La Cathédrale de Chartres se dresse devant moi. Un lieu dépourvu de tout esprit, de toute beauté tant il a été souillé de sa fonction initiale. Le soleil de plomb, au zénith, brille. Une chape de chaleur entoure la foule des touristes venus apprécier la magnificence du lieu. Un appareil photo autour du cou, je me suis mélangé à un groupe. Le groupe dans lequel je me suis greffé tarde à entrer dans la Cathédrale, prenant la suite d'un autre groupe. Eh oui, il faut attendre son tour pour rentrer dans ce lieu désormais. Le guide baragouine des banalités sur le lieu, sur les étapes de sa construction. Rien n'est dit sur ce qui se dressait ici avant que ce monument ne soit édifié.
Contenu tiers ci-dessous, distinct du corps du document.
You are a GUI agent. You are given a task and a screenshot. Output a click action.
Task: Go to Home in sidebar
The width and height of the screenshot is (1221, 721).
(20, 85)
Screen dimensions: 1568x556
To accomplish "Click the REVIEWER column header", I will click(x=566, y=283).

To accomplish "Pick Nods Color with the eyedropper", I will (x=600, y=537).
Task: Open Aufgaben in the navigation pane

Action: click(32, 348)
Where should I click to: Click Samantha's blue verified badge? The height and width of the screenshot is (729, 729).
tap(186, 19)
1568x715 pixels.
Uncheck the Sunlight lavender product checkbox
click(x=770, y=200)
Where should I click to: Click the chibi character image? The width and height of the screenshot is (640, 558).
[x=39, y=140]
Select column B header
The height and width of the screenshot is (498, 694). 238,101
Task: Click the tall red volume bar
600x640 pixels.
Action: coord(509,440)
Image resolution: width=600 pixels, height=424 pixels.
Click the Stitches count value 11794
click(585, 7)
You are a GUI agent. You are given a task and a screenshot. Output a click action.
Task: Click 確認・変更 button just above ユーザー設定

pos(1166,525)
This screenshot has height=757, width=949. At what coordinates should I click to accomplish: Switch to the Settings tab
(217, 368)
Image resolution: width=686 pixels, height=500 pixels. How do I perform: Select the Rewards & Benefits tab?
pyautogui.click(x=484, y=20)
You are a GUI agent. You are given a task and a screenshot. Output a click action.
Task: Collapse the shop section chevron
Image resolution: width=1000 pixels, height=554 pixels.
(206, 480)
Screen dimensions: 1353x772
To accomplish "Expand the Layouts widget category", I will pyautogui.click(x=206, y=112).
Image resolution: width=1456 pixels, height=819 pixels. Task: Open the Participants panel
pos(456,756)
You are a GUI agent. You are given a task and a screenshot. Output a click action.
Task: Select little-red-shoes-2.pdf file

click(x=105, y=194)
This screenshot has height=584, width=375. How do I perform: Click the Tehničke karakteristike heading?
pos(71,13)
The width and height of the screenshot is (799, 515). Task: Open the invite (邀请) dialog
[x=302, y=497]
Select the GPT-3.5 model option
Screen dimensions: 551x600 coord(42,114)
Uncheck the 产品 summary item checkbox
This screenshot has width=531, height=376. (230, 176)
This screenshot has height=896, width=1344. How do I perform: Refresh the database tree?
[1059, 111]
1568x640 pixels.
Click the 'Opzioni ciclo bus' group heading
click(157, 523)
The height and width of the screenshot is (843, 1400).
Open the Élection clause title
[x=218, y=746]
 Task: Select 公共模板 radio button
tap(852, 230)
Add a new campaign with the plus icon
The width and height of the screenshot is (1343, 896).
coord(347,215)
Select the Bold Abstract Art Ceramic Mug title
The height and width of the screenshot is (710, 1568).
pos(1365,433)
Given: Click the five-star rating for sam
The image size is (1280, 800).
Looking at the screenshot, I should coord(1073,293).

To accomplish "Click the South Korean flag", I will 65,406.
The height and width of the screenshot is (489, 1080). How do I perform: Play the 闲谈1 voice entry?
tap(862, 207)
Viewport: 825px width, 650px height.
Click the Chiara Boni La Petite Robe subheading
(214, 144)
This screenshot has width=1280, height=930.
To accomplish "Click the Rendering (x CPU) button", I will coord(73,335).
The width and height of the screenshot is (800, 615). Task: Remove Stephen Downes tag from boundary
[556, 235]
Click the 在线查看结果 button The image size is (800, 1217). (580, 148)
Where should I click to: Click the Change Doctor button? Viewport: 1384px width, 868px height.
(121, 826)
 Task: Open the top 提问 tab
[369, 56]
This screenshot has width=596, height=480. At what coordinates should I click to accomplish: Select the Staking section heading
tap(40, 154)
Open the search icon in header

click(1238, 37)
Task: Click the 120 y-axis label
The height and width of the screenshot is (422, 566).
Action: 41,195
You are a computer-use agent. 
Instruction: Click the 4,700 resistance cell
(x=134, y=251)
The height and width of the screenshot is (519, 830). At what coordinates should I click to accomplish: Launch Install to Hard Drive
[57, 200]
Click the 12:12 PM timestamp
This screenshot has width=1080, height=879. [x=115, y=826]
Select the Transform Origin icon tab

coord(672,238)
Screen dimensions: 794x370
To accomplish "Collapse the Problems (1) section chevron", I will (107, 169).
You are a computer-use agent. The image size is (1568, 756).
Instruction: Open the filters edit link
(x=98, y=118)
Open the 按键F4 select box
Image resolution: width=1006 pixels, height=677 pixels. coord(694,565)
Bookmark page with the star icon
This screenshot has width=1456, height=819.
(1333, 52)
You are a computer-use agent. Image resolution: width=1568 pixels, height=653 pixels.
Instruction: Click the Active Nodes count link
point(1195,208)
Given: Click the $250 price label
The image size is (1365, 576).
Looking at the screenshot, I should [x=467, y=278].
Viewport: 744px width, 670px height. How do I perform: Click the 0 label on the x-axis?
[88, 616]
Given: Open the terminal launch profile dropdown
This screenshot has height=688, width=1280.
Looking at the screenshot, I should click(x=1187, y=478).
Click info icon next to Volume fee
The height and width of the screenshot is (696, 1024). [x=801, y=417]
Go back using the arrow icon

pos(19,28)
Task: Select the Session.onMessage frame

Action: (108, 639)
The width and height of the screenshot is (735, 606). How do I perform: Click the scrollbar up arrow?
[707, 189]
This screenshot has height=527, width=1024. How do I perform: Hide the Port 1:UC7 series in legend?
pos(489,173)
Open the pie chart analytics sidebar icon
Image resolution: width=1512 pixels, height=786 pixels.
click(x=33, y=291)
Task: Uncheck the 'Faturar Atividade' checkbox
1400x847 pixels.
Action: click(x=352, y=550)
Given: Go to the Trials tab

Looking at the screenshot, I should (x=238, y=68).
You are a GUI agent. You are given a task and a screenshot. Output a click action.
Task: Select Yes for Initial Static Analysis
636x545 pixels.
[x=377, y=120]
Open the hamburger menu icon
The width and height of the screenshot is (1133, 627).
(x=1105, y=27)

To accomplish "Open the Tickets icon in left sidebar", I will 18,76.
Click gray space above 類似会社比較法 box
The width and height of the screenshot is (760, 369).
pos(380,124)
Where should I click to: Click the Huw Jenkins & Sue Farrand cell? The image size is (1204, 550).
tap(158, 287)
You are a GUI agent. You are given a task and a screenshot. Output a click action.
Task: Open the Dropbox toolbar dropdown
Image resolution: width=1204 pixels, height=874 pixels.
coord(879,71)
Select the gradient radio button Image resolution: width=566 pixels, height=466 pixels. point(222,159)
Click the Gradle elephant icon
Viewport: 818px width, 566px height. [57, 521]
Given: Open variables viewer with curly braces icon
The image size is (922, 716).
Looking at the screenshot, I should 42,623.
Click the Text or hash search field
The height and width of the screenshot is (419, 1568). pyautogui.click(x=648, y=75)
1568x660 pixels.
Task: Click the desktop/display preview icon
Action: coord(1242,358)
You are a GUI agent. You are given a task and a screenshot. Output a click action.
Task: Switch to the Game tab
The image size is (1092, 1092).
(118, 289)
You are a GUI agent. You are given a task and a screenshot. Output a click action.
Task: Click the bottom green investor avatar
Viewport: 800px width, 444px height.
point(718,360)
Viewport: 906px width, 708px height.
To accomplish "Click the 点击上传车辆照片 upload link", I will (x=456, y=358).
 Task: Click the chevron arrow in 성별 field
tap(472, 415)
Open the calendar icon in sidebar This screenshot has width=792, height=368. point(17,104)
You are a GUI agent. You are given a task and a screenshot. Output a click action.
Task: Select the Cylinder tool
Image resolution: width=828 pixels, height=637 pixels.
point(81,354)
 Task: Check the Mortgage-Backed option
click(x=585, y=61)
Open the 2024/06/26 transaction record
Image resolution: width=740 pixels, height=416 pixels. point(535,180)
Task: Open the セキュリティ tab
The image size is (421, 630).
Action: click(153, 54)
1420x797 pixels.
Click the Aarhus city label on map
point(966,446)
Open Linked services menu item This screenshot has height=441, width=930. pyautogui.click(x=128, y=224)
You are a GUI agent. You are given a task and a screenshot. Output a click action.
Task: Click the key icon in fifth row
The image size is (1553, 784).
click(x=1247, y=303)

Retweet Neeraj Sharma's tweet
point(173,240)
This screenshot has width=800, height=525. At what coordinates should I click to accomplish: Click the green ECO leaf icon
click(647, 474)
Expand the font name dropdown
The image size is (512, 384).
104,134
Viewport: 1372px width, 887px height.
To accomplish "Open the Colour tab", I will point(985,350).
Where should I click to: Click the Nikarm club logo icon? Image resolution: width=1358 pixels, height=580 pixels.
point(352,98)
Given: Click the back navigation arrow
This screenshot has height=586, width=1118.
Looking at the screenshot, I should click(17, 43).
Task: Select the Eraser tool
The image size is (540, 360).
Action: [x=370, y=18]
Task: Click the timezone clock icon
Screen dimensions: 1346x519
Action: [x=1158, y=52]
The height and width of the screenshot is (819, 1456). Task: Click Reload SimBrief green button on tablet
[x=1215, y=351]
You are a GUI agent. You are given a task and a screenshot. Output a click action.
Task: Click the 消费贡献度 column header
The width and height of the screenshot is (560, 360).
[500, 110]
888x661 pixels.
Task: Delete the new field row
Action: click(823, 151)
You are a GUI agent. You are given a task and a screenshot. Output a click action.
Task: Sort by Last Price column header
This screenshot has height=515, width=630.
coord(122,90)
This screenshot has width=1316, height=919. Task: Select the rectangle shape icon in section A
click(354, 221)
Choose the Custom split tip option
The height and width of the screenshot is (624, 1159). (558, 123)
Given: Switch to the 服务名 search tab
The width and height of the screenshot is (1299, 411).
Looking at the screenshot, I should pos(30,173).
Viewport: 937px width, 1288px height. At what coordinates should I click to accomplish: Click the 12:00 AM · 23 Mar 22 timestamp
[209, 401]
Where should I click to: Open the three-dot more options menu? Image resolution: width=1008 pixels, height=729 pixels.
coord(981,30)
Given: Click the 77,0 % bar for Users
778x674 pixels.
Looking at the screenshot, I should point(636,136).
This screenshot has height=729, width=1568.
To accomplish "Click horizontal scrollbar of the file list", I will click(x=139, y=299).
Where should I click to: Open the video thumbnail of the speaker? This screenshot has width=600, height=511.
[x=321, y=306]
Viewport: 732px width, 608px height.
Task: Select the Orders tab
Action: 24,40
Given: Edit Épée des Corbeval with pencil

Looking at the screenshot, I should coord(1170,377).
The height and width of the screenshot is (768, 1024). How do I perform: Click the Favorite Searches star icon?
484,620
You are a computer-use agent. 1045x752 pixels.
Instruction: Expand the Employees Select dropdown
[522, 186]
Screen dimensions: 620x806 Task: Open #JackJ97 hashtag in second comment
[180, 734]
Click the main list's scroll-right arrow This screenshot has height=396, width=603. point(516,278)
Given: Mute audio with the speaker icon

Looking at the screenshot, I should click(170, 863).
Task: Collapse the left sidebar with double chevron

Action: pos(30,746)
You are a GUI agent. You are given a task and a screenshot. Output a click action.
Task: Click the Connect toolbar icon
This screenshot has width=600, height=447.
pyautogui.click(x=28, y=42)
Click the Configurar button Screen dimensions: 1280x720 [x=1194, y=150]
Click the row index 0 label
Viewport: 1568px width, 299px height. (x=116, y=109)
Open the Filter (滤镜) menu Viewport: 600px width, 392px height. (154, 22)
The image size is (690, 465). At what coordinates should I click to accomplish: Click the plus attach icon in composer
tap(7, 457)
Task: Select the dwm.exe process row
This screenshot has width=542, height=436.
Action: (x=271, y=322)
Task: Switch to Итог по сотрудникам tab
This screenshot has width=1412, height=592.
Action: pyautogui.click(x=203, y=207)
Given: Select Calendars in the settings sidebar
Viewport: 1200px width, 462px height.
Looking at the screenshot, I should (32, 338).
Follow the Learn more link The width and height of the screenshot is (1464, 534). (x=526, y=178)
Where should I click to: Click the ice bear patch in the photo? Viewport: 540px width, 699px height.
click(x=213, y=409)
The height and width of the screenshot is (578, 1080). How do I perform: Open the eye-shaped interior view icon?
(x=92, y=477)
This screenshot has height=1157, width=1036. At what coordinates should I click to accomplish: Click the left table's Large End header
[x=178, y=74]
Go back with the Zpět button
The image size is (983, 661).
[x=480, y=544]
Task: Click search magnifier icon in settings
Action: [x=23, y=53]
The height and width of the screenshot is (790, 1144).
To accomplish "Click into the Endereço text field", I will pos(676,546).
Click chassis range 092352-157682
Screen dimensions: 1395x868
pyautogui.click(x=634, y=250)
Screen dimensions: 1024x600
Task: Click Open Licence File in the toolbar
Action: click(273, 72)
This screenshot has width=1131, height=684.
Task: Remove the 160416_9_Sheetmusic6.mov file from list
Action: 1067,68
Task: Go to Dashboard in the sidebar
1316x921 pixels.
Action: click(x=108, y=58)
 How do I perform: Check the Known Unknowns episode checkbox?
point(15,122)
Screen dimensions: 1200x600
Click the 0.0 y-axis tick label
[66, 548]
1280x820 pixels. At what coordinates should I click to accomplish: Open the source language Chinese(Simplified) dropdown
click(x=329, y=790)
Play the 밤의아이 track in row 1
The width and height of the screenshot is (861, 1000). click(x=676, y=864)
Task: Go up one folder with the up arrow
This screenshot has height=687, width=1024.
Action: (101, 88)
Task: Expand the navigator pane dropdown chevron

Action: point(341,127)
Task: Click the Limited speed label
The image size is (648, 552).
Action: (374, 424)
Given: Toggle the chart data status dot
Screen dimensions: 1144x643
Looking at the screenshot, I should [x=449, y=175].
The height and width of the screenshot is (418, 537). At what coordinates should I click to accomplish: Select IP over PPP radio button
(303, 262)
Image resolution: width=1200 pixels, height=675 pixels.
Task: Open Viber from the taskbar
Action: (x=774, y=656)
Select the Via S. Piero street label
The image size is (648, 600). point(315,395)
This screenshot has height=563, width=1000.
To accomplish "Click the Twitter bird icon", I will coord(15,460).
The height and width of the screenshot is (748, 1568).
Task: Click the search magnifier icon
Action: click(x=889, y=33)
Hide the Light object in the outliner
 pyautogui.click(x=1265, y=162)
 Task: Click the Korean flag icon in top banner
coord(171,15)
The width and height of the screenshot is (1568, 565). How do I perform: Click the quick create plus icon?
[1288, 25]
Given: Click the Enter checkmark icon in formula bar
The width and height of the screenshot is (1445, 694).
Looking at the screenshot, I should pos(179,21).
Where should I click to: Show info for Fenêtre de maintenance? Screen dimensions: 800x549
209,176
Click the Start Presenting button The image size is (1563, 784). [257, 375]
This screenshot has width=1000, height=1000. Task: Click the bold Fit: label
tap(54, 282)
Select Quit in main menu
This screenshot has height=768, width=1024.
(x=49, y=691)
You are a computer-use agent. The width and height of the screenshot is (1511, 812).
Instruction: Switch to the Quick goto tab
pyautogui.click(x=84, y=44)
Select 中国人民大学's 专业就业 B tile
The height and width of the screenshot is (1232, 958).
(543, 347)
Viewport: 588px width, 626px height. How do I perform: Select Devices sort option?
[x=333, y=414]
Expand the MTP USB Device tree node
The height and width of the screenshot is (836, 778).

Je sens partout autour de moi l'influence des Adraconniques. Insidieusement glissés parmi la foule des admirateurs du lieu, ils sont là, tels des sentinelles, drainant les flots de touristes, les amenant sur des parcours particuliers. Ces chemins tracent des schémas servant à les renforcer. J'essaye d'appréhender les mouvements de foule, de voir où se situent les points sensibles. Je cherche les nœuds d'importance. Et simplement, ils répètent les liens entre les Cathédrales, pour les augmenter, pour les magnifier.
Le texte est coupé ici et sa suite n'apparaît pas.